Sure, at times we sacrifice ourselves for others—we put ourselves out when another is in need, and sometimes we even place another’s needs before our own. That’s called being a nice human, not commitment.
There’s a reason someone chooses to be our partner. That person is attracted to us and sees something in us that they want to be a part of. So if we go and mold ourselves around that other person’s needs, whims and thoughts, then we will eventually be nothing like the person they fell in love with!
We have to be ourselves. We have to respect who we are and do our best to preserve that person someone else loves so much. (Please do not confuse this with emotional or spiritual stagnancy, as It is not the same thing.)
Commitment means choosing to look at ourselves.

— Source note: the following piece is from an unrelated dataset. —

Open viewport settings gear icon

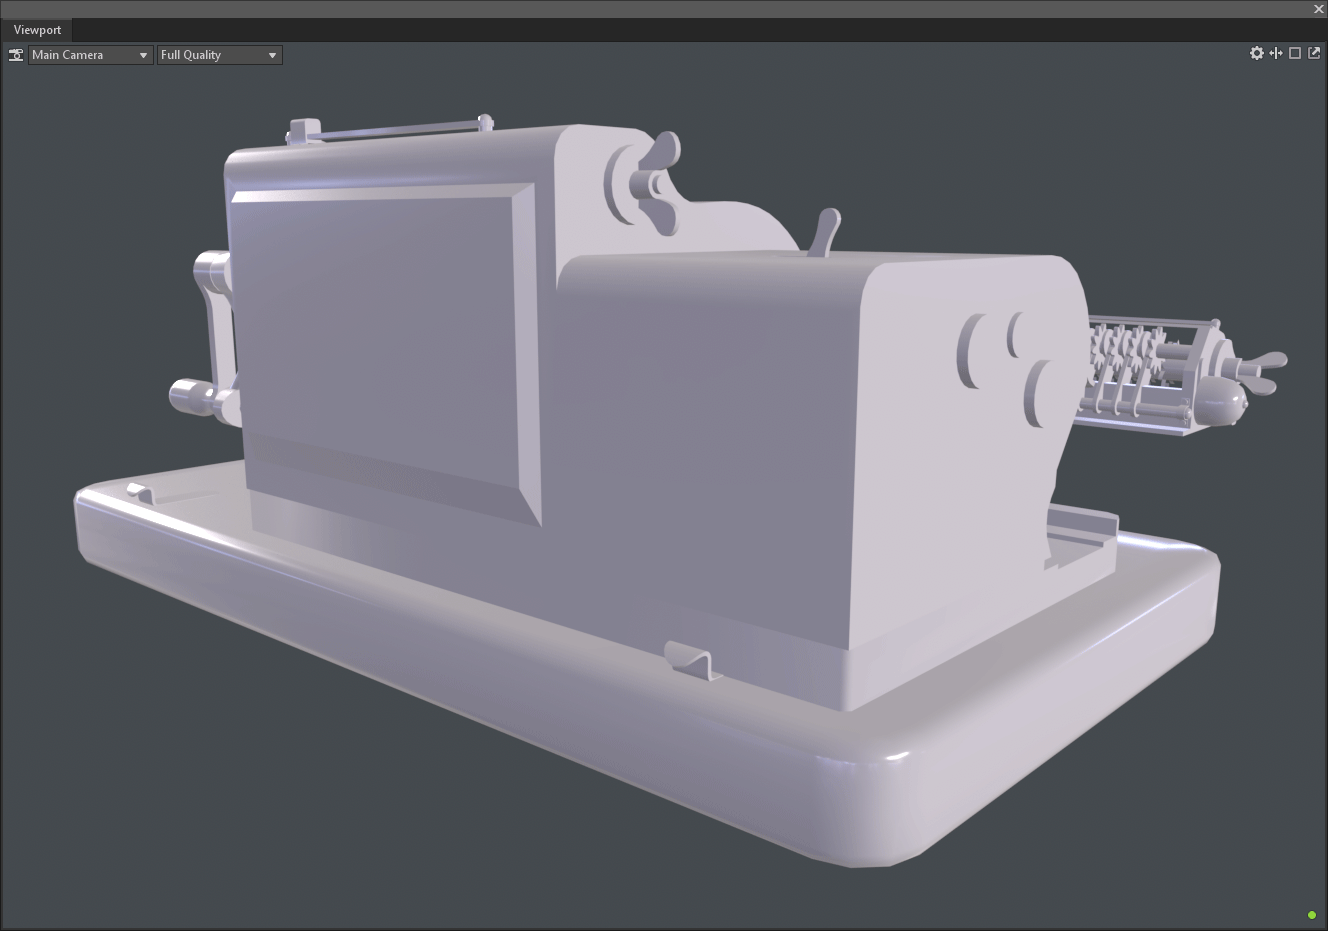pos(1257,53)
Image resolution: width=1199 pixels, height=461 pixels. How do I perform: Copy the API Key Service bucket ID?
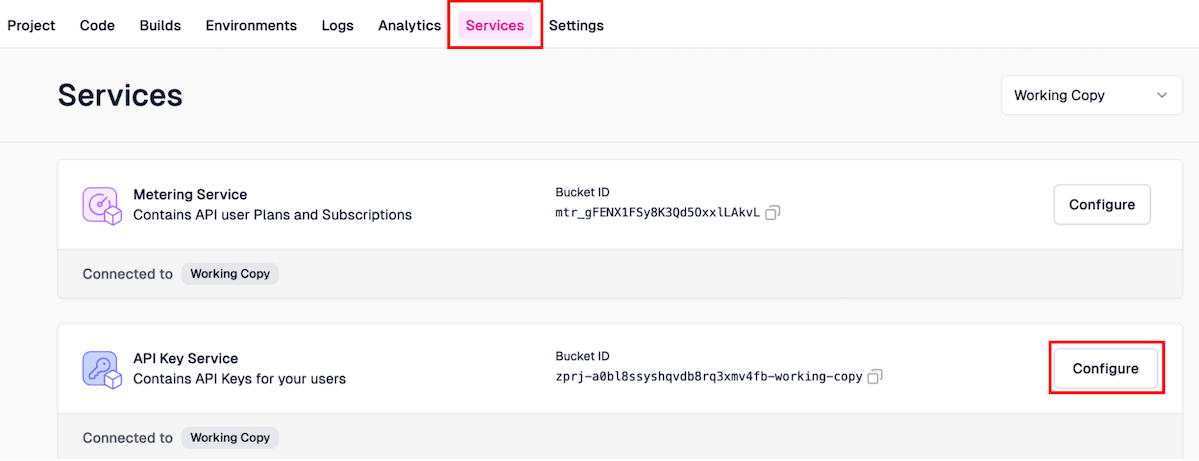875,377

When two people agree to always find a way through—for the sake of themselves, their dreams, each other and the relationship—magic happens.
However, magic requires a cauldron—a stirring pot made of hard material full of bubbling, hot emotion! This means looking at ourselves, as well as the other person.
I am guilty of looking only at the other person during a conflict. I tend to focus on the wrong doings of someone else to avoid the painful experience of looking at myself.
The truth is, I can be horribly selfish.
I can be a judgmental, angry and unempathetic person. It’s just easier to focus on how they are, than to admit any shortcomings in myself. But we must! We have take a breath, a step back and remember the love.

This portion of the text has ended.